Zowel diesel als benzine worden beide uit aardolie gewonnen. Weliswaar is de productie van benzine een meer omvattend proces waardoor de productiekosten over het algemeen hoger komen te liggen dan de kosten om diesel te maken. Beide stoffen worden, door de aardolie als grondstof, als fossiele brandstof gezien en daardoor door de overheid extra belast.
Vandaag de dag verschilt de prijs voor een liter benzine zo’n 35 eurocent van die goedkopere diesel. Hierbij is niet alleen de productie een bepalende factor voor het prijsverschil maar zeer zeker ook de accijns en de BTW die door de overheid geheven wordt. Bij zowel benzine als diesel wordt ongeveer tweederde van de literprijs bepaald door de heffingen en belastingen van de overheid.
Op diesel wordt echter wel wat minder accijns geheven dan op de benzine waardoor het grootste deel van het prijsverschil verklaard kan worden. Maar ook de producenten van benzine en diesel, de oliemaatschappijen en de pomphouders willen hun graantje meepikken als het om het behalen van winst gaat. Geen van hen zal namelijk genoegen nemen met enkel de vergoeding van de gemaakte kosten voor het winnen, producren, vervoeren en verkopen van de brandstoffen.

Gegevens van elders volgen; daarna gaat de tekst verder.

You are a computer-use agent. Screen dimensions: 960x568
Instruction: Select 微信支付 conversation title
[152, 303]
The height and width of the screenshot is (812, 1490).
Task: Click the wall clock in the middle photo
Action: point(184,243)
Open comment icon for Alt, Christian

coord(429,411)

Alle gemaakte kosten zullen dan ook aan de consument worden doorberekend. Wanneer hier dan nog een hoge accijns en 19% aan BTW bovenop wordt gezet door de overheid dan komt men al snel op brandstofprijzen die de pan uitrijzen. Bij het aanschaffen van een auto dient men hier dan ook rekening mee te houden. Een dieselauto is namelijk aanzienlijk duurder wat de wegenbelasting betreft in vergelijking tot een auto op benzine. Men moet een afweging maken aan de hand van het aantal te rijden kilometers en dergelijke om de juiste keuze te kunnen maken.